How do you convince people that your platform isn't a burning one? Why, claim that you have over a thousand apps raring to leap at you, that's how! That might be the thinking behind Samsung's latest infographic which celebrates 1,000 apps available for its Tizen-powered wearables, but we really do have to wonder how much of that is true.

As we know from any app store, like in Android, raw numbers don't exactly prove quality. At the very least, it does imply how easy it is to write apps for it, even if they be terrible ones. Still, Samsung gives examples of some of the apps you might want on your Gear 2, Gear 2 Neo, and Galaxy Gear (once it has been updated to Tizen forever). 22 to be exact. 22 out of 1,000. Encouraging numbers indeed.

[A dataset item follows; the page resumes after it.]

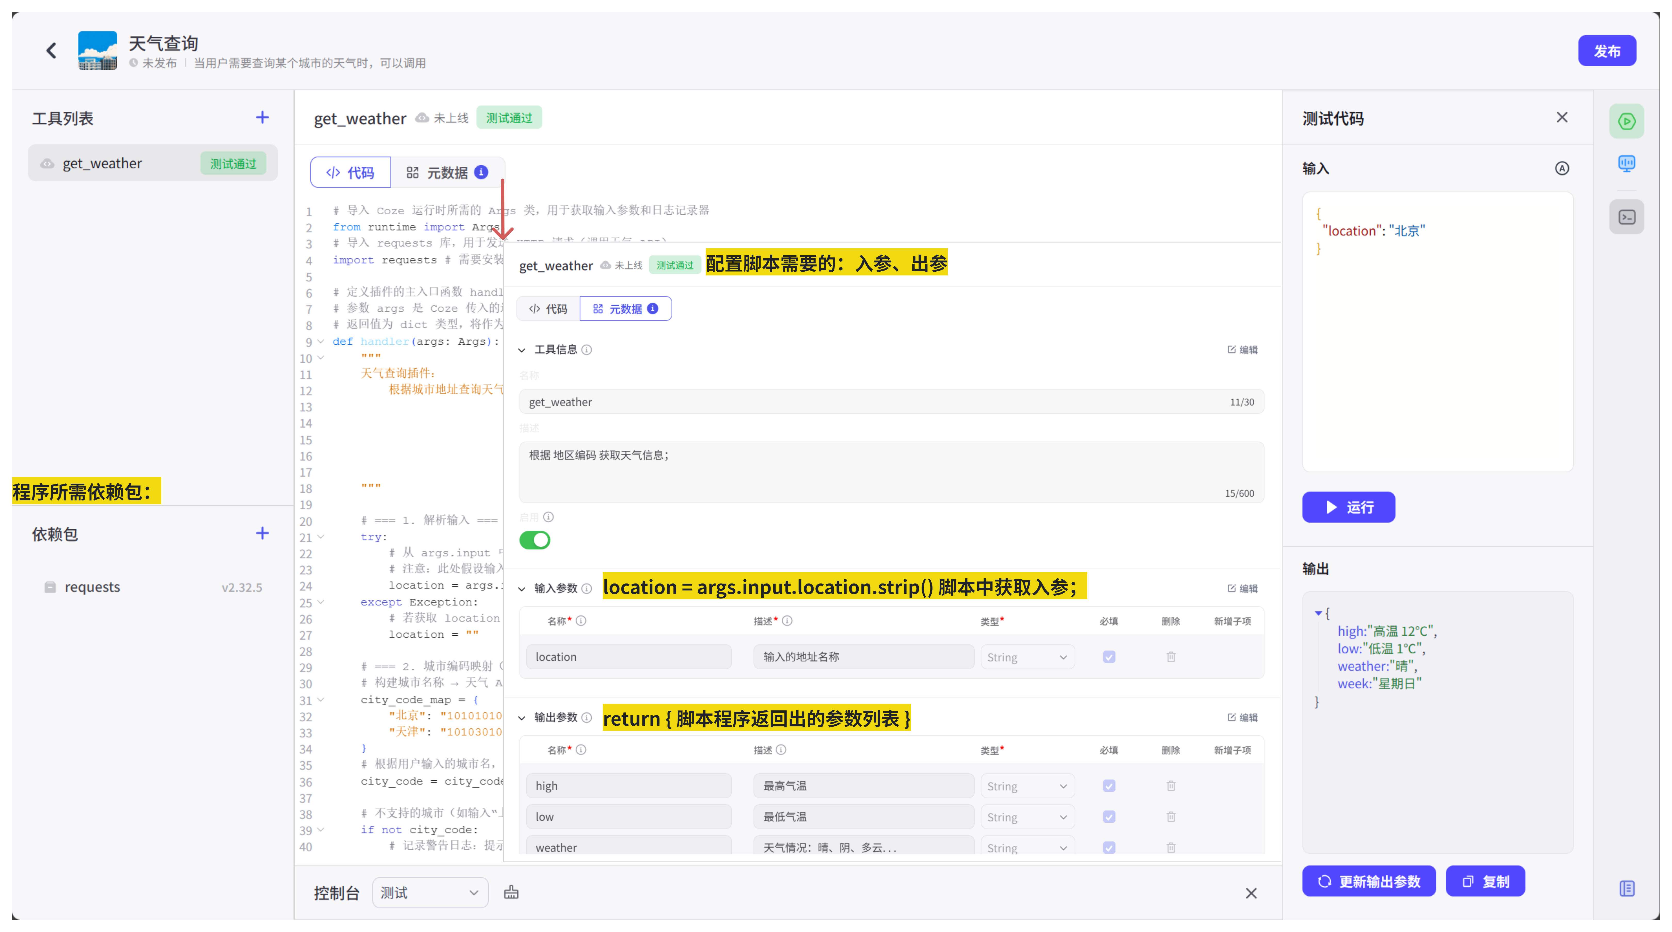Image resolution: width=1672 pixels, height=932 pixels.
Task: Uncheck required checkbox for high parameter
Action: pos(1109,786)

There's your usual fitness apps like Runtastic and Endomondo. For social networking and a touch of productivity, you've got EasilyDo and, amusingly, a Baby Sitting baby monitoring app. To keep you from getting bored, Deezer and some games can keep your wrist company. Travel Translator lets you do what your smartphone can, without having to bring out your smartphone, of course. And then there's Drink Water that reminds you to take in that life essential fluid, but you'll have to remind yourself to actually note it down on your smartwatch.

This 1,000 app claim seems to be suspiciously well-timed just after Huawei practically downplayed the relevance, much less the profitability, of the Tizen operating system that runs on these smartwatches. Huawei put it rather bluntly, Tizen "has no chance to be successful". Samsung's delays in launching a Tizen-powered smartphone, attributed to the lack of apps and players on board, seems to reinforce that appraisal.

Maybe Samsung does have 1,000 Tizen apps for its Gear smartwatches, but we can never be sure how many of those are really worthwhile. And maybe it's quite easy to make such apps, since Tizen favors HTML5-based development, but writing a companion smartwatch app is one thing. Writing a full blown Tizen smartphone app is a whole different ballpark. So maybe we can give Samsung this rather premature celebration of apps on its smartwatches, but never mistake it as proof of Tizen's overall potential.